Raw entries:
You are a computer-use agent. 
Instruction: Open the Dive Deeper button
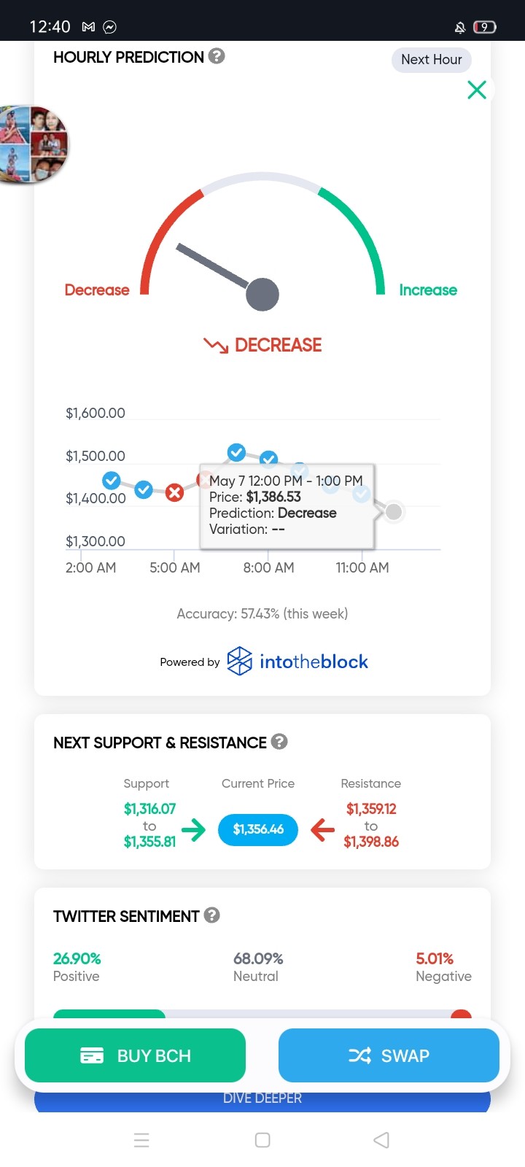tap(263, 1098)
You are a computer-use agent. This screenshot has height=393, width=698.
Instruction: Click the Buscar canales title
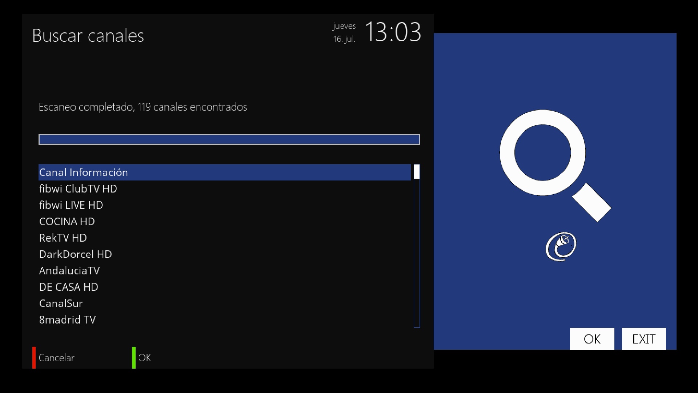pyautogui.click(x=88, y=36)
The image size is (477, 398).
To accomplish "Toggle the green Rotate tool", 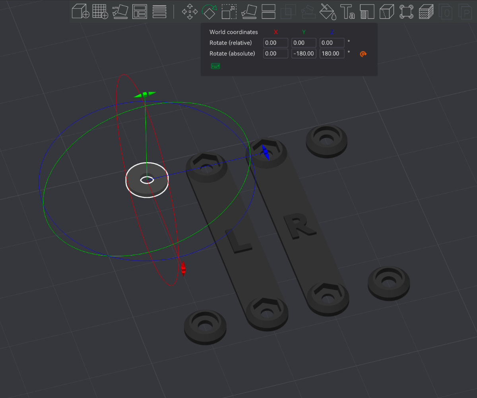I will (x=209, y=12).
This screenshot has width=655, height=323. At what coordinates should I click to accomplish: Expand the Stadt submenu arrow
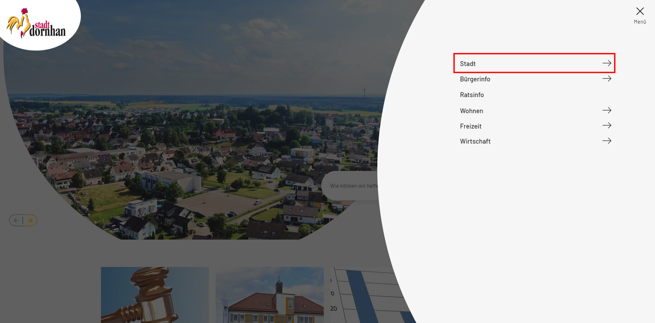point(606,63)
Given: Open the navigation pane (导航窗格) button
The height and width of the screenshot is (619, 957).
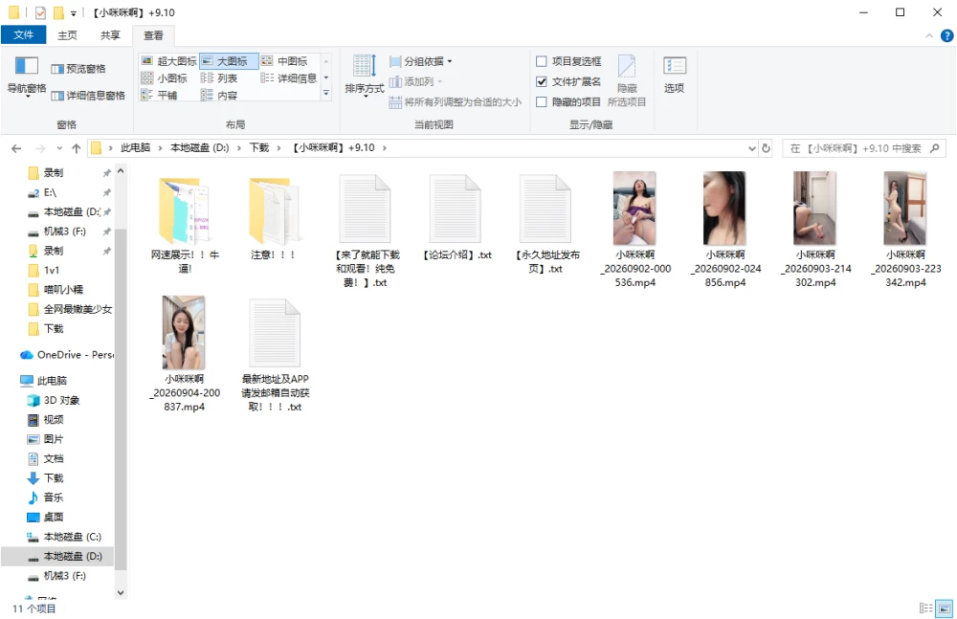Looking at the screenshot, I should click(x=26, y=76).
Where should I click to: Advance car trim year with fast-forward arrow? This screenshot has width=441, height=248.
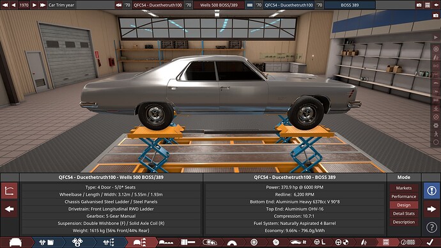point(43,5)

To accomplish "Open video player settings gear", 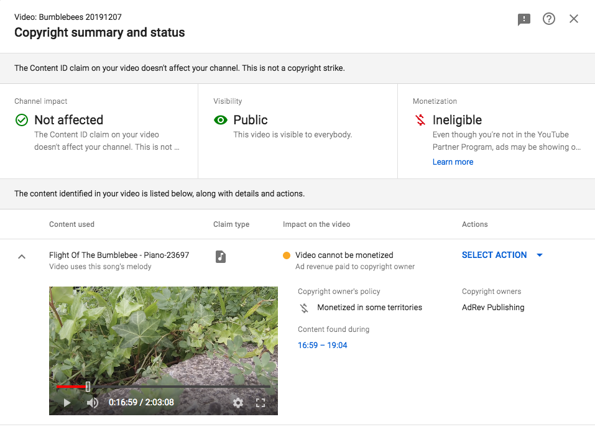I will coord(238,402).
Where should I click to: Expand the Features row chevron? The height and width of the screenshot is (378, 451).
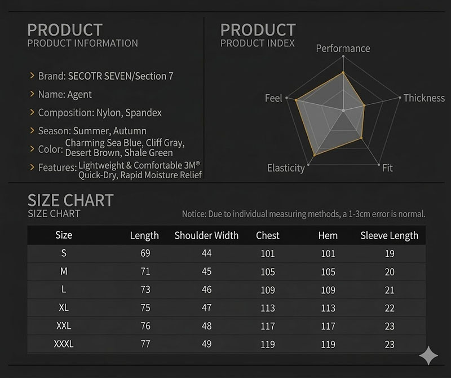[33, 168]
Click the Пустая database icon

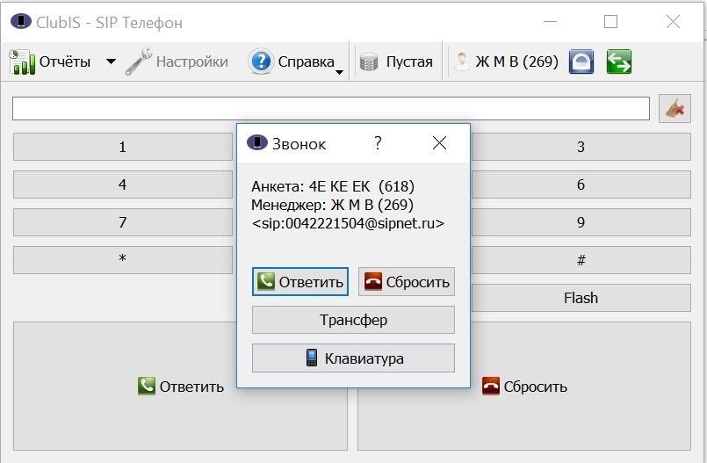coord(369,61)
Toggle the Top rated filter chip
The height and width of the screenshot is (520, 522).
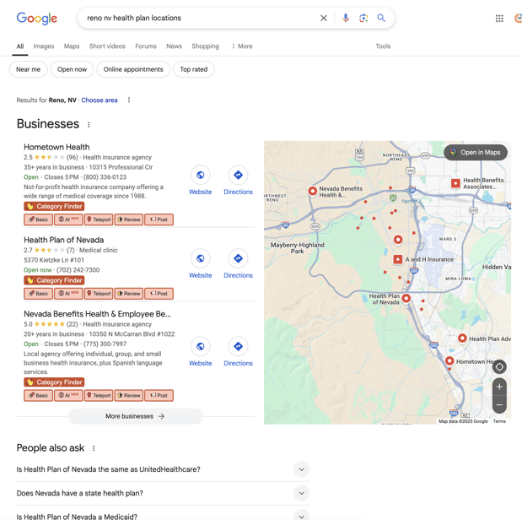click(193, 69)
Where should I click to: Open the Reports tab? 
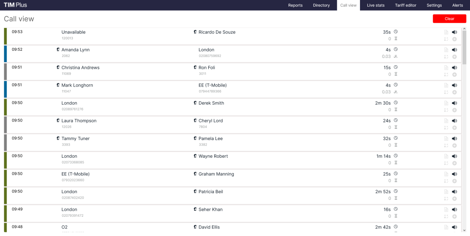295,5
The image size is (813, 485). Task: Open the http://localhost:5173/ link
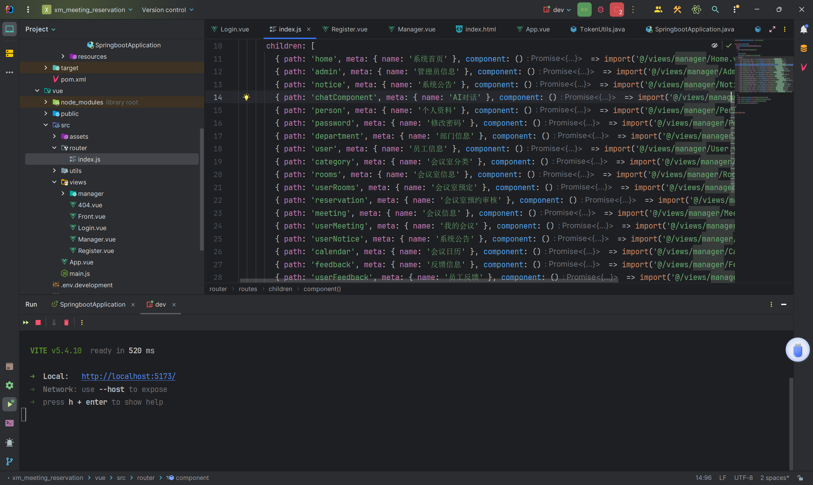coord(128,376)
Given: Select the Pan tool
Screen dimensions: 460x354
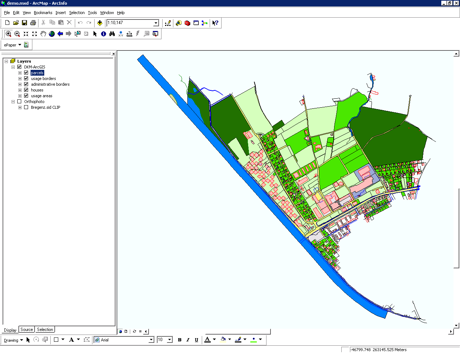Looking at the screenshot, I should click(43, 34).
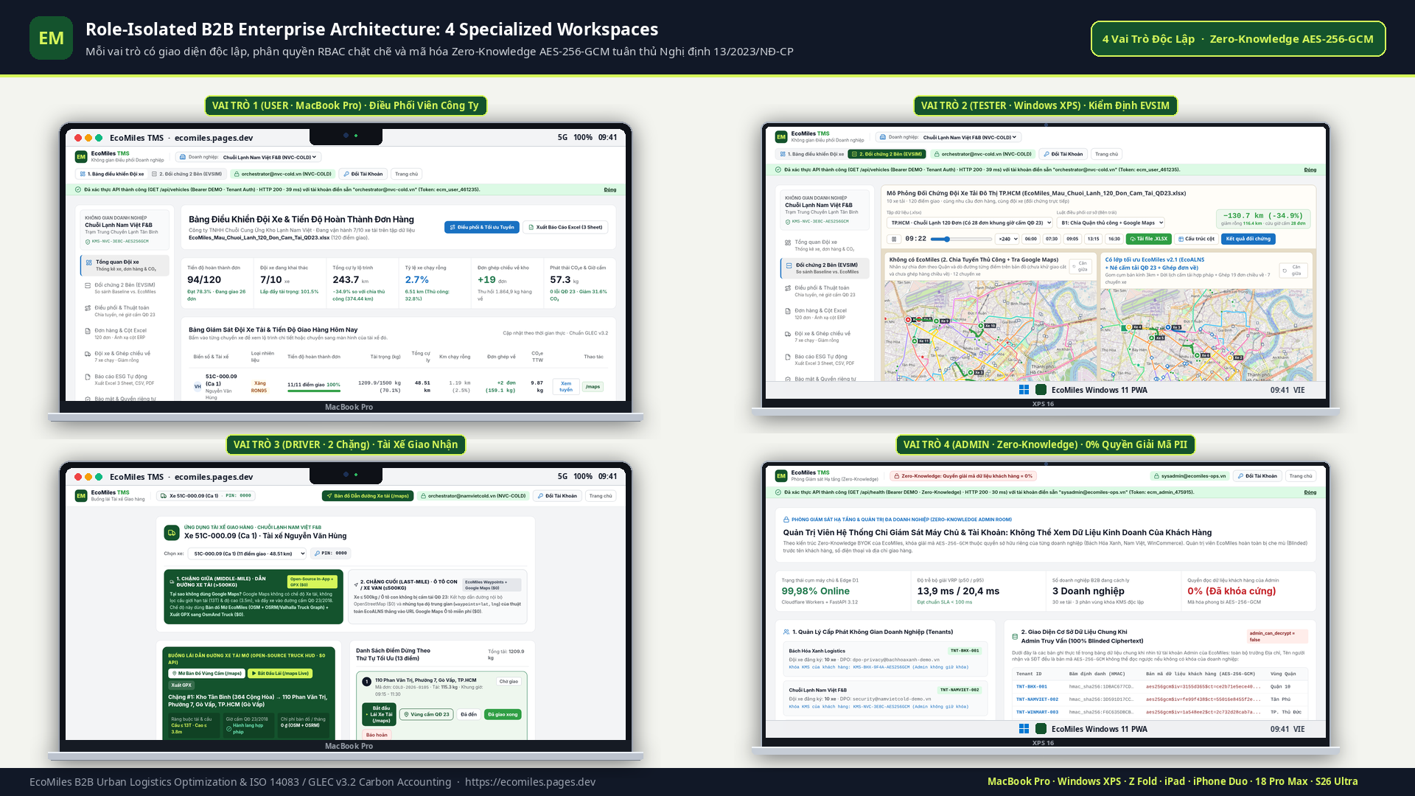Image resolution: width=1415 pixels, height=796 pixels.
Task: Click Windows Start icon in Tester XPS taskbar
Action: click(1024, 390)
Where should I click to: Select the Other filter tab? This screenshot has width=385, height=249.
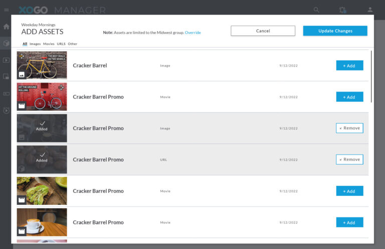click(72, 44)
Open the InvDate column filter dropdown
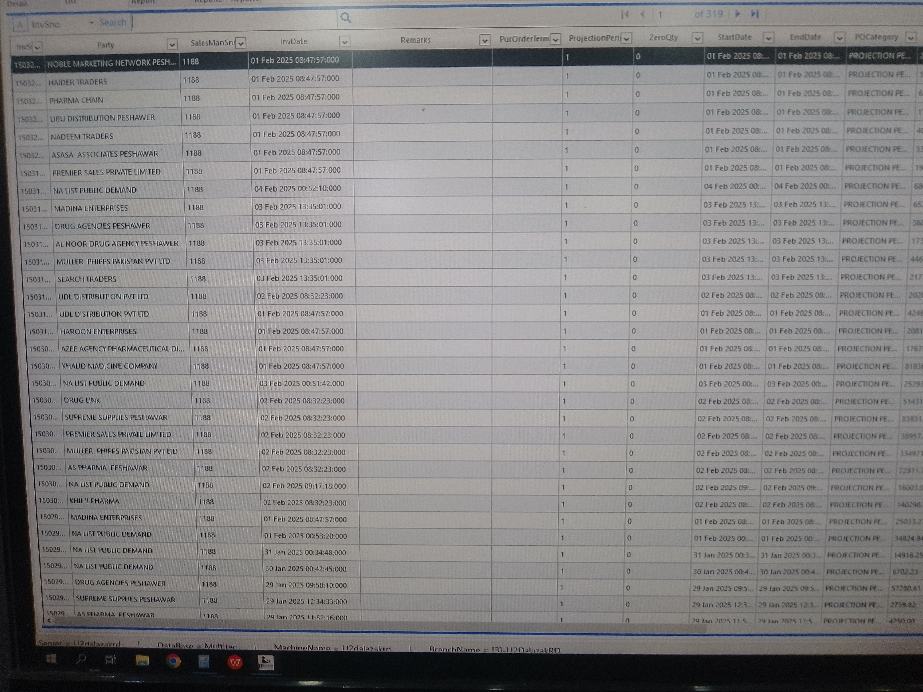 point(344,41)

Goal:
Recast the entries in the stretch from the line containing "This screenshot has width=655, height=323." through the line containing "point(43,5)" as a two-column CSV with the headers instruction and response, one row per entry. Put each field in quotes, replace line breaks with spaces, and omit the pictures.

Solution for this exercise:
instruction,response
"This screenshot has width=655, height=323. At what coordinates should I click to accomplish: Expand the Stadt submenu arrow","point(606,63)"
"Given: Open the navigation pane (导航窗格) button The height and width of the screenshot is (619, 957).","Looking at the screenshot, I should click(x=26, y=76)."
"Where should I click to: Advance car trim year with fast-forward arrow? This screenshot has width=441, height=248.","point(43,5)"